++++ DOCUMENT SEGMENT

Acute postoperative pain is a common problem after cardiac surgery [20]. Impaired coughing, shallow breathing, immobility and bed rest may lead to atelectasis and reduced clearance of pulmonary secretions increasing the risk of atelectasis, pneumonia and respiratory insufficiency [7, 21]. Deep breathing exercises have been shown effective in reducing atelectatic areas and improving pulmonary function in patients undergoing CABG surgery [22]. Adequate pain control is therefore essential and systemic opioids remain the cornerstone of postoperative analgesia after cardiac surgery. Unfortunately, the use of opioids itself is associated with dose-dependent adverse drug events including respiratory depression, dizziness/cognitive dysfunction, nausea/vomiting, constipation, and pruritus [23]. In particular older and sicker patients are at greater risk for opioid related adverse events. Therefore, the benefit of parenteral opioids in this population should be balanced against the risk of impaired functional recovery and delayed patient discharge from the hospital. [10]

Central neuraxial analgesia techniques can improve postoperative pain while reducing the need for systemic opioids. Conceptually, thoracic epidural analgesia is the most efficient analgesia technique and has been associated with a reduction in the incidence of PPCs after CABG surgery [24]. However, many anesthesiologists are reluctant to use epidural analgesia in cardiac surgery. The use of the heart lung machine during cardiac surgery mandates high levels of blood anticoagulation increasing the potential risk of puncture related epidural hematoma/neural trauma [25]. Therefore, ITMA may be an attractive alternative given its simplicity, high success rate, and a low risk profile. For these reasons, our cardiothoracic anesthesia team has adopted this analgesia technique in the routine perioperative care of cardiac surgical patients.

++++++++

# WHAT TO DO
• a. Answer these questions from the cardiac surgery analgesia passage:
(i) Which adverse drug events does it list as associated with opioid use?
(ii) Which analgesia technique does it call conceptually the most efficient?
(iii) What does the use of the heart lung machine during cardiac surgery mandate?
• b. Decide whether each statement agrees with the cardiac surgery analgesia passage:
(i) Deep breathing exercises have been shown to reduce atelectatic areas in patients undergoing CABG surgery.
(ii) Younger patients are at greater risk for opioid related adverse events.
(iii) Systemic opioids remain the cornerstone of postoperative analgesia after cardiac surgery.

++++ SUPPLIED RECORDS

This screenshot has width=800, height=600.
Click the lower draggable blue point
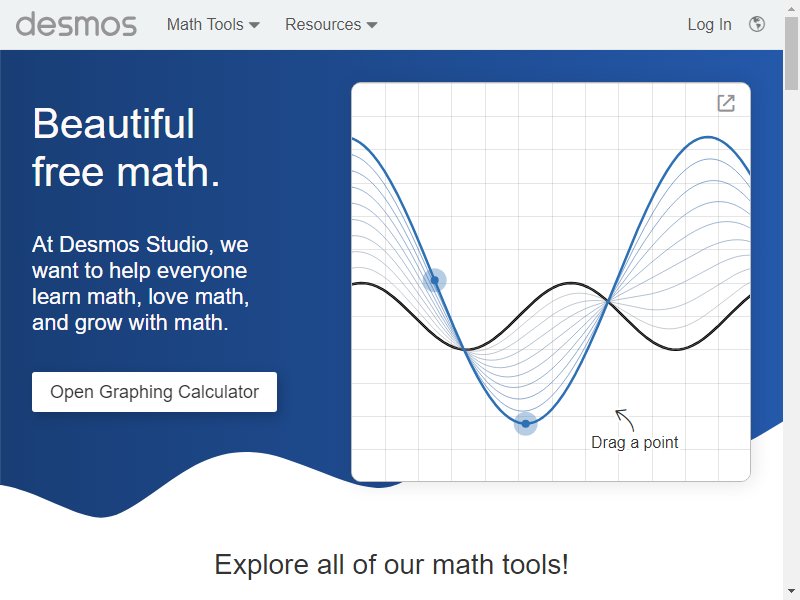pyautogui.click(x=526, y=423)
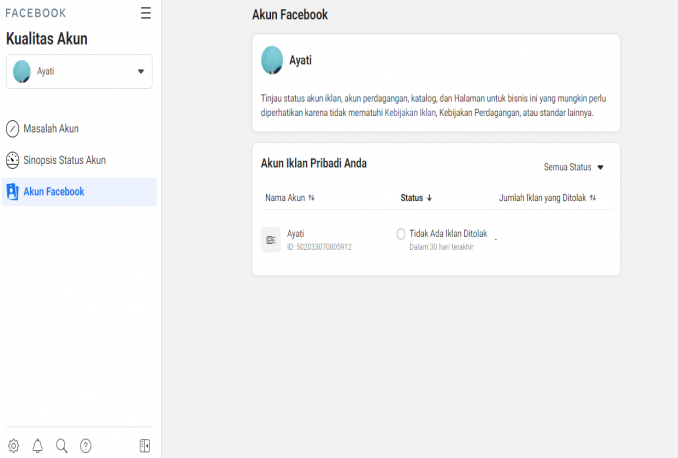Click the Ayati profile avatar in header card
The height and width of the screenshot is (458, 678).
(x=271, y=60)
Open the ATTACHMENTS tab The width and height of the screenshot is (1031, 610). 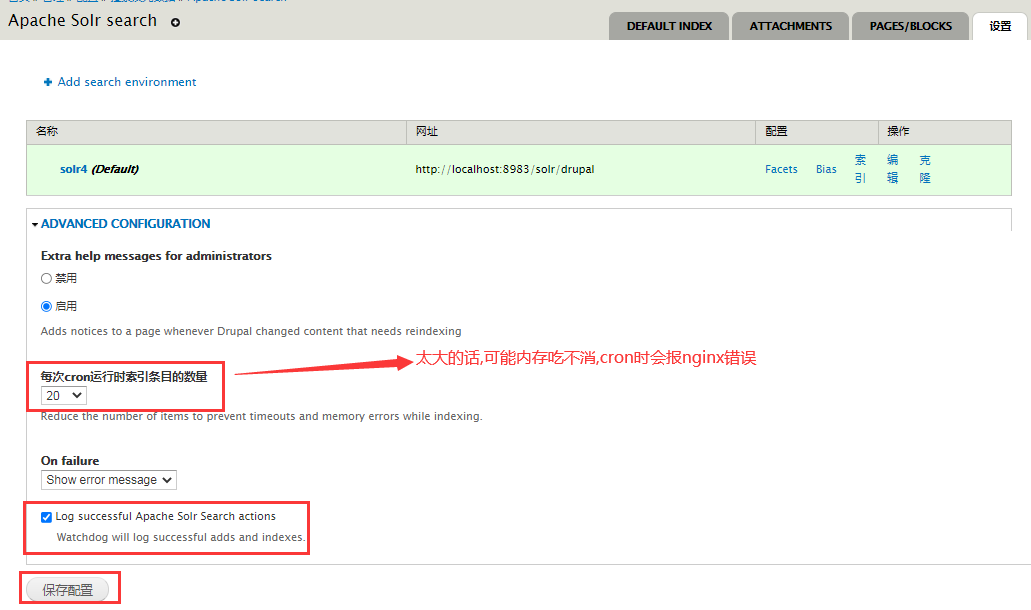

++++++++

# ANSWER SET
• a.
(i) Respiratory depression, dizziness/cognitive dysfunction, nausea/vomiting, constipation, and pruritus.
(ii) Thoracic epidural analgesia.
(iii) High levels of blood anticoagulation.

• b.
(i) Yes: "Deep breathing exercises have been shown effective in reducing atelectatic areas and improving pulmonary function in patients undergoing CABG surgery"
(ii) No: "In particular older and sicker patients are at greater risk for opioid related adverse events."
(iii) Yes: "systemic opioids remain the cornerstone of postoperative analgesia after cardiac surgery"